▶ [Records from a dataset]
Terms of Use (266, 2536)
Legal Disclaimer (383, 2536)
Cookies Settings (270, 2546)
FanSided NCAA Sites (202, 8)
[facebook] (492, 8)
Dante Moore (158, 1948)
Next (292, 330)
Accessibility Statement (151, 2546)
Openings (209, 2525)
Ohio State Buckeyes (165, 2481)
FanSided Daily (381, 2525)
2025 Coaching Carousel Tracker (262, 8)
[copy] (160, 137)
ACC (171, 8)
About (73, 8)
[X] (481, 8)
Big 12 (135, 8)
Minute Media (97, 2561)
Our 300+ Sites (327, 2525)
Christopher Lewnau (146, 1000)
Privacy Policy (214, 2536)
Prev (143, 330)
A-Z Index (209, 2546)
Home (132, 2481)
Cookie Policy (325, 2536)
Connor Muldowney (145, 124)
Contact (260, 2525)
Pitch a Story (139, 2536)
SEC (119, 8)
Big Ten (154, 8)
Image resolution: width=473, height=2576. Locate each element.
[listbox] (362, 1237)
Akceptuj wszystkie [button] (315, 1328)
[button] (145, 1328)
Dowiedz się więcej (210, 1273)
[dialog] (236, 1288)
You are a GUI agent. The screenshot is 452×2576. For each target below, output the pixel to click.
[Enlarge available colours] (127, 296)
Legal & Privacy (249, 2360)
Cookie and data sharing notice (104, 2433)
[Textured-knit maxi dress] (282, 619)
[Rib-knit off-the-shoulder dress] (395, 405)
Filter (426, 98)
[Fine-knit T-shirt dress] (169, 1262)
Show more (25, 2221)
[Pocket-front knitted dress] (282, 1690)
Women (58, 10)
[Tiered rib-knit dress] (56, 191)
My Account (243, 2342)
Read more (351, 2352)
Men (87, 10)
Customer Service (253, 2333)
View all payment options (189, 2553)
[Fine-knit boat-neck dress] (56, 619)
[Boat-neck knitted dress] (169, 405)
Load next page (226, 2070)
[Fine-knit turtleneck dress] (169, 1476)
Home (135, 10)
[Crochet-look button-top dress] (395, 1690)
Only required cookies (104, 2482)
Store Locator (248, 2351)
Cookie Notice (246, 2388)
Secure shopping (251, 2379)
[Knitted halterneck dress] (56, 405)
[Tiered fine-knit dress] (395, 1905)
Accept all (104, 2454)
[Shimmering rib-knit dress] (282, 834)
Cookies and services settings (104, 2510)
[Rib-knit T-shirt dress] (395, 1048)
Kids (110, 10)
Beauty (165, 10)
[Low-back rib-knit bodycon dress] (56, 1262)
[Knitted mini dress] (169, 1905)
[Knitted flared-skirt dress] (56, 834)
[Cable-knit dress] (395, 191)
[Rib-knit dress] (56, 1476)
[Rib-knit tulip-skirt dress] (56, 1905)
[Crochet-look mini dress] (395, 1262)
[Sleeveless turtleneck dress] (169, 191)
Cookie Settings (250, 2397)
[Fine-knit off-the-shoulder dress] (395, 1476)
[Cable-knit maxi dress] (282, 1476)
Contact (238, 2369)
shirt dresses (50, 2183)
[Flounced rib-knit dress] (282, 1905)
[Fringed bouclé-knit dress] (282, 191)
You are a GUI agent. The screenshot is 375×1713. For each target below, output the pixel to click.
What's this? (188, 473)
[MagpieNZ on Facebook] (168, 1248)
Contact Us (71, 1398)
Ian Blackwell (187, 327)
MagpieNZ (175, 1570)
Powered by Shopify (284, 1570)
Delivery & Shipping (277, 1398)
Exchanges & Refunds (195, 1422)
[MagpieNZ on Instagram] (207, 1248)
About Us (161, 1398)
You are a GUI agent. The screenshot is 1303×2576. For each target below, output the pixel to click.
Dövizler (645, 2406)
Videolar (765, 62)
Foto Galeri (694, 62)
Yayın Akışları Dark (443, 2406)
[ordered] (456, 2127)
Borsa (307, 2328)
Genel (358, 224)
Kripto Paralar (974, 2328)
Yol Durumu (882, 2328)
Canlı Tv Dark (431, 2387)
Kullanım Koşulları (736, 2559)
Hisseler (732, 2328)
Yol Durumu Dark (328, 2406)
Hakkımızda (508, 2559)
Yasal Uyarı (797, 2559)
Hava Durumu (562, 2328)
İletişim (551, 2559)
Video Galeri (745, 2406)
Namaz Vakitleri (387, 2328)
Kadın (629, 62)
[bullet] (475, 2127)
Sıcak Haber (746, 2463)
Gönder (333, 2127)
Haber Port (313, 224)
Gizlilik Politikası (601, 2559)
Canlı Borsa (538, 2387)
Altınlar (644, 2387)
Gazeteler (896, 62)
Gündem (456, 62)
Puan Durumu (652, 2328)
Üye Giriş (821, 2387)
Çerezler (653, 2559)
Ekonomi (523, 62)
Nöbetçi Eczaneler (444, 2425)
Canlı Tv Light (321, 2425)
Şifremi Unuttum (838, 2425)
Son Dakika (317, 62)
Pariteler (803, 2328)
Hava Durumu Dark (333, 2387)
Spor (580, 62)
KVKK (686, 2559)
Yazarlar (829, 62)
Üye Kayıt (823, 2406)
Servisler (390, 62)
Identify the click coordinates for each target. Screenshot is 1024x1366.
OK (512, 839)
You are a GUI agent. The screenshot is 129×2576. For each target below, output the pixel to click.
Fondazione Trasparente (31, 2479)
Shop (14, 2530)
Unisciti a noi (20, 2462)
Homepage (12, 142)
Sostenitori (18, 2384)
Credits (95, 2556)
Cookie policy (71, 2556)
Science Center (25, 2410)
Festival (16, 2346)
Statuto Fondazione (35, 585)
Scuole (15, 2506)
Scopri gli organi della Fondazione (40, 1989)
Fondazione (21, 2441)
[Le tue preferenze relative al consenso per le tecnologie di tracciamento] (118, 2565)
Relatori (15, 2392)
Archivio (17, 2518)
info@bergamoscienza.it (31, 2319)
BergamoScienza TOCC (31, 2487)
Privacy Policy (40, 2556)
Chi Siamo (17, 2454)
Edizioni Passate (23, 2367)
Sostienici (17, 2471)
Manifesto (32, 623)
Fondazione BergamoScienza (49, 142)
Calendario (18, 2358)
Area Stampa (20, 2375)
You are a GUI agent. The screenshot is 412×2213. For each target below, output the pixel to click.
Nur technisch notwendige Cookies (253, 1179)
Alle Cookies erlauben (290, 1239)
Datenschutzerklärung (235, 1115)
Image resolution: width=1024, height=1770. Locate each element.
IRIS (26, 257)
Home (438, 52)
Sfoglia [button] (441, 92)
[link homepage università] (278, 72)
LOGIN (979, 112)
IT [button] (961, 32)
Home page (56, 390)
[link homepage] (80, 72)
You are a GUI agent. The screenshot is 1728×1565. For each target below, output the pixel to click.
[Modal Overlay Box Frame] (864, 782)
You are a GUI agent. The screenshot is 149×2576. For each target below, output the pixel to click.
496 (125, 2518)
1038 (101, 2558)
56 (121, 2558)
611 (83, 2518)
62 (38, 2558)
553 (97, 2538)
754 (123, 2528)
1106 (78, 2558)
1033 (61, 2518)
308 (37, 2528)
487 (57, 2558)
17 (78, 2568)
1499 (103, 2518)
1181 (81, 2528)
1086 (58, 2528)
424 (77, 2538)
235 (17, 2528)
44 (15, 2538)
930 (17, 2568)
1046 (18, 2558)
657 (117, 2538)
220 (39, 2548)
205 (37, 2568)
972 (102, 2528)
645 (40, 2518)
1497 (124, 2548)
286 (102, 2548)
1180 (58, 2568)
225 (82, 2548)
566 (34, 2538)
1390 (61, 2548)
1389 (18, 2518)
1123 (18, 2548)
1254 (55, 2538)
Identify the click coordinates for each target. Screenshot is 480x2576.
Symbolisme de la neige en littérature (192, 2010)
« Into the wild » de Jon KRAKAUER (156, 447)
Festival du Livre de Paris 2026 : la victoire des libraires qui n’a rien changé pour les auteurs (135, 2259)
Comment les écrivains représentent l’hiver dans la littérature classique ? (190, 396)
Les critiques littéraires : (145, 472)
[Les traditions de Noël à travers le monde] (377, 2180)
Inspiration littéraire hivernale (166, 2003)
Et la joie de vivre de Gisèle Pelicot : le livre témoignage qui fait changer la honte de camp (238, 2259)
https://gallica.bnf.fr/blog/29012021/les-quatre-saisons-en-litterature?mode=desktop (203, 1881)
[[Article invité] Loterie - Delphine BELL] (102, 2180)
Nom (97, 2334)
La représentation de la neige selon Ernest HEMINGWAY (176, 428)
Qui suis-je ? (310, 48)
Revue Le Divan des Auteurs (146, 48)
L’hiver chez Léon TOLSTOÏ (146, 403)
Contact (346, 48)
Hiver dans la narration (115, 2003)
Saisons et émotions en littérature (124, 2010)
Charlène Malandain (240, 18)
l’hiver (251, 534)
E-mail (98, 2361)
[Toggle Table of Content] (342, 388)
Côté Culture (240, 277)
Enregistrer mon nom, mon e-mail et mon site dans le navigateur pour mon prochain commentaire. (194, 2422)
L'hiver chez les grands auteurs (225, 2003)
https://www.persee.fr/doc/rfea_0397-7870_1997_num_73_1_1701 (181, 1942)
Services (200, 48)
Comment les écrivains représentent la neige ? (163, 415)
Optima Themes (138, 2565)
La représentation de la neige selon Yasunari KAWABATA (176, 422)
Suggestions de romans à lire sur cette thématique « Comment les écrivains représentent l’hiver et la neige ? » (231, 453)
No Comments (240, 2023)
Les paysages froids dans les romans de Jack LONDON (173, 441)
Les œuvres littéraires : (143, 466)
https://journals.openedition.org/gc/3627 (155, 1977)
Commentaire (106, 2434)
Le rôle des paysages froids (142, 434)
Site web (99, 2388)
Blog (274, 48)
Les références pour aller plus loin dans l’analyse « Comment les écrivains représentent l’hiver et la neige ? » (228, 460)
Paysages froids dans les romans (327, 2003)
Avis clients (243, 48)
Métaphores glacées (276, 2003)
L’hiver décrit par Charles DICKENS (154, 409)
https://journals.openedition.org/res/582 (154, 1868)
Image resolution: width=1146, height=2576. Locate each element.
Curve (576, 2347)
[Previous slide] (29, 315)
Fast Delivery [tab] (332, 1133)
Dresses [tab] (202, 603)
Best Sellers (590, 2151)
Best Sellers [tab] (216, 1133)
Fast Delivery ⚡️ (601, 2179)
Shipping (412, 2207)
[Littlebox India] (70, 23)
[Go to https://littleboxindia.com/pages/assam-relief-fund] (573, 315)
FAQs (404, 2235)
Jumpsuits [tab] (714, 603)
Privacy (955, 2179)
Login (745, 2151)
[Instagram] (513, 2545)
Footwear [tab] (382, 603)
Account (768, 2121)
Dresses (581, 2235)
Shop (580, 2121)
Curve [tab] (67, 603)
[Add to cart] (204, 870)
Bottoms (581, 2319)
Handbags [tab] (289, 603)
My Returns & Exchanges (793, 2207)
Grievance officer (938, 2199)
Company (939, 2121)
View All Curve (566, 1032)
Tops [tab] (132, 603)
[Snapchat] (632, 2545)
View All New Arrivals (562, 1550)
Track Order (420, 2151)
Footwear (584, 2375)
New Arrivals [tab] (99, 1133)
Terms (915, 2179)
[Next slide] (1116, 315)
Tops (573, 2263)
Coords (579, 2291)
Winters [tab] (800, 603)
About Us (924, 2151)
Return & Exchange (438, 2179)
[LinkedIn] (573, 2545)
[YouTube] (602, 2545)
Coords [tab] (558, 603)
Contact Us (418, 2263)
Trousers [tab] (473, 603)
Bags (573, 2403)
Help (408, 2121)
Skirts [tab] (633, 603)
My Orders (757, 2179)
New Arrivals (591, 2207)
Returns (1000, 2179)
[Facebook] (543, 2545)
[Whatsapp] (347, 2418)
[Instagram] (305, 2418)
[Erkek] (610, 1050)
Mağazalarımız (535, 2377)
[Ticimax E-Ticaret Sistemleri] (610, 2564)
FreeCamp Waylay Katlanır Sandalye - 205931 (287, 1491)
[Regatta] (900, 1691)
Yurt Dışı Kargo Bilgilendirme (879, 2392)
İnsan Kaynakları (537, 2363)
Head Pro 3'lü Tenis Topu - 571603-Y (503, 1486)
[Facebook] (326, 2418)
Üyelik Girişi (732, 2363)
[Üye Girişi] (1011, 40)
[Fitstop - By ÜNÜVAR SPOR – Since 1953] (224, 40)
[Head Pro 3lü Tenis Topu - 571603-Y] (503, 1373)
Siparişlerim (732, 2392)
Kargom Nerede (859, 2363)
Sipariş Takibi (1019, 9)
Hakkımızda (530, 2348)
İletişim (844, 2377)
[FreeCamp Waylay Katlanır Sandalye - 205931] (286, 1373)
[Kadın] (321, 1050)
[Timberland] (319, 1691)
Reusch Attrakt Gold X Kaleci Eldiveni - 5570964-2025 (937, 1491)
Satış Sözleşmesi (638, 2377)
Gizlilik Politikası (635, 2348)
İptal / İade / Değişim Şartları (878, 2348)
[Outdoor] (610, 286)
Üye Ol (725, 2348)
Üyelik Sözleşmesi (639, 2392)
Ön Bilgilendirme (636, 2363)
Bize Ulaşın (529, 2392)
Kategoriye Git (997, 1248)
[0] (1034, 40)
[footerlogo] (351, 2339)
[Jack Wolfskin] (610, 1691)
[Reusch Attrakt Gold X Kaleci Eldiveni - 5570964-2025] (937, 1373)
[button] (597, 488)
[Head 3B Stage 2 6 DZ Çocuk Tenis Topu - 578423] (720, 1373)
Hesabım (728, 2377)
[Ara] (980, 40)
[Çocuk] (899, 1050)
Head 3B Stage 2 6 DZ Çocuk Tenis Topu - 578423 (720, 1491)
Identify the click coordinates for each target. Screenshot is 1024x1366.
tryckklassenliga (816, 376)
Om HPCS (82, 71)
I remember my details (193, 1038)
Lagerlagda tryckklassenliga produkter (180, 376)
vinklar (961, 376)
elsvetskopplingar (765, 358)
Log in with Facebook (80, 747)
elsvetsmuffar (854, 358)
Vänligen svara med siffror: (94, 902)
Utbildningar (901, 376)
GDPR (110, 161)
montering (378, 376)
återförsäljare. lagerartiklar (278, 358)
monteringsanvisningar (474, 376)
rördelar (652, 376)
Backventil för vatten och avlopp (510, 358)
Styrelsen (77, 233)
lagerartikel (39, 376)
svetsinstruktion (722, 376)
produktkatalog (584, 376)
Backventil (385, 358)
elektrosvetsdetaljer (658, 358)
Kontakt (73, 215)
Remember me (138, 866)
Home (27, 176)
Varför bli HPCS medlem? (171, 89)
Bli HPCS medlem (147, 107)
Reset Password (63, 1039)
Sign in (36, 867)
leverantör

▶ [Your assignment] Return, word for word, the lines of the data above from the line with "Account (768, 2121)" through the line with "Terms (915, 2179)", inclusive.

▶ [The answer]
Account (768, 2121)
Dresses (581, 2235)
Shop (580, 2121)
Curve [tab] (67, 603)
[Add to cart] (204, 870)
Bottoms (581, 2319)
Handbags [tab] (289, 603)
My Returns & Exchanges (793, 2207)
Grievance officer (938, 2199)
Company (939, 2121)
View All Curve (566, 1032)
Tops [tab] (132, 603)
[Snapchat] (632, 2545)
View All New Arrivals (562, 1550)
Track Order (420, 2151)
Footwear (584, 2375)
New Arrivals [tab] (99, 1133)
Terms (915, 2179)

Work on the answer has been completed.